Seniorenbeirat der Stadt Frankfurt fordert Recht auf ein analoges Leben ein und Unterstützung von Senior*innen bei der Nutzung digitaler Angebote
Ende Mai 2024 hat sich der Seniorenbeirat der Stadt Frankfurt mit einer „Anregung an die Fraktionen der Stadtverordnetenversammlung“ gewandt, darauf hingewiesen, dass „Im Rahmen der öffentlichen Daseinsvorsorge… der Kommune eine besondere Verantwortung zu(kommt)“ und gefordert:
- „Älteren Menschen muss die Teilhabe am gesellschaftlichen Leben ermöglicht werden.
- Die Bewältigung des Alltags darf nicht beeinträchtigt werden, weil der Zugriff aufs Internet nicht eingeübt ist.
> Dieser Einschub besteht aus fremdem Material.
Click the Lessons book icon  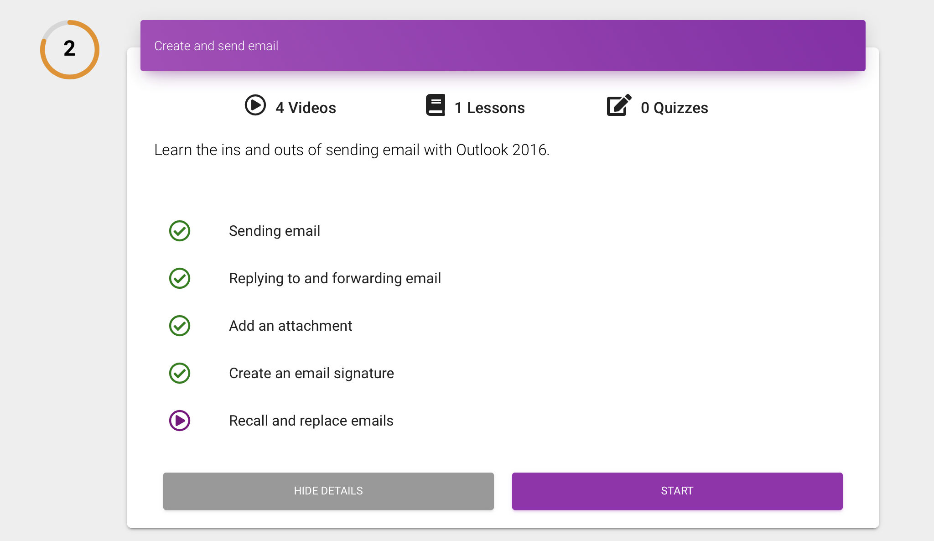(435, 105)
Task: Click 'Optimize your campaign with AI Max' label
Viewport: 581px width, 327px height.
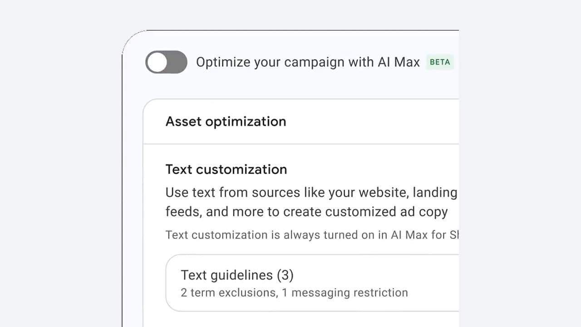Action: 308,62
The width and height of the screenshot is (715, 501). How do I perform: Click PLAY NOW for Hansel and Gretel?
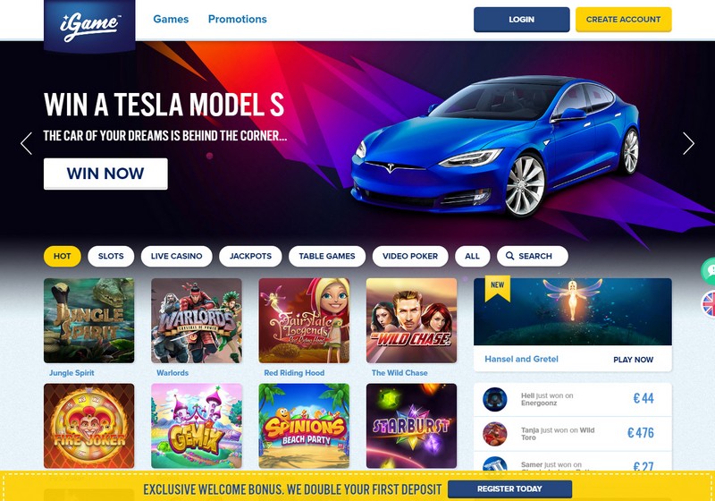(633, 360)
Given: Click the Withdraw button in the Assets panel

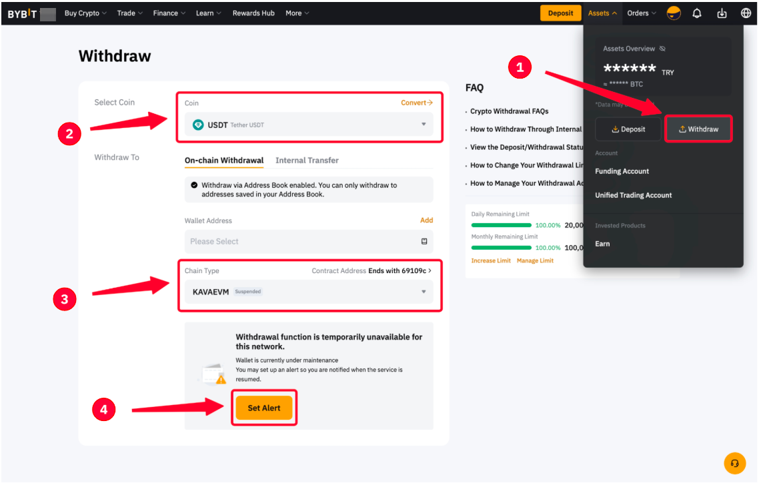Looking at the screenshot, I should (698, 129).
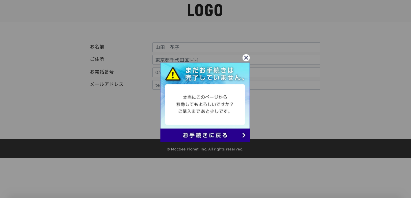Click the Macbee Planet copyright text

click(x=205, y=149)
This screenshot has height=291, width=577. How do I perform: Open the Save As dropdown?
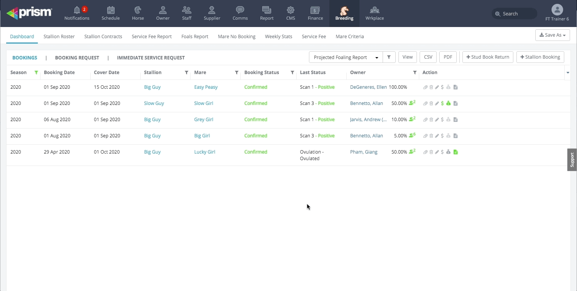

Deshalb müssen alle bestehenden Angebote zur Erlangung dieser Kompetenzen unseren älteren Bürger:innen niedrigschwellig angeboten werden, damit die Selbstbestimmung und Autonomie im Alter gestärkt werden…
- Wir betonen das Recht auf ein analoges Leben…“
In der Begründung seiner Anregung stellt der Seniorenbeirat fest:
- „Durch die zunehmende Digitalisierung werden viele ältere Menschen in ihrer Alltagsbewältigung eingeschränkt und von der gesellschaftlichen Teilhabe ausgeschlossen. Viele Dienstleistungsangebote werden ausschließlich digital angeboten, z.B. die Terminvergabe bei Behörden und Arztpraxen. Aufgrund der Schließung von Bank- und Postfilialen werden auch diese Dienstleistungen nur noch online angeboten…
- Politik, Wirtschaft, Wissenschaft und Gesellschaft sind deshalb im Rahmen der öffentlichen Daseinsvorsorge dazu aufgerufen, die digitale Exklusion älterer Bürger:innen ernst zu nehmen und gute digitale wie nicht-digitale Lösungen anzubieten, damit ein selbstbestimmtes und selbstständiges Leben aller Bürger:innen in Deutschland bis ins hohe Alter gewährleistet bleibt…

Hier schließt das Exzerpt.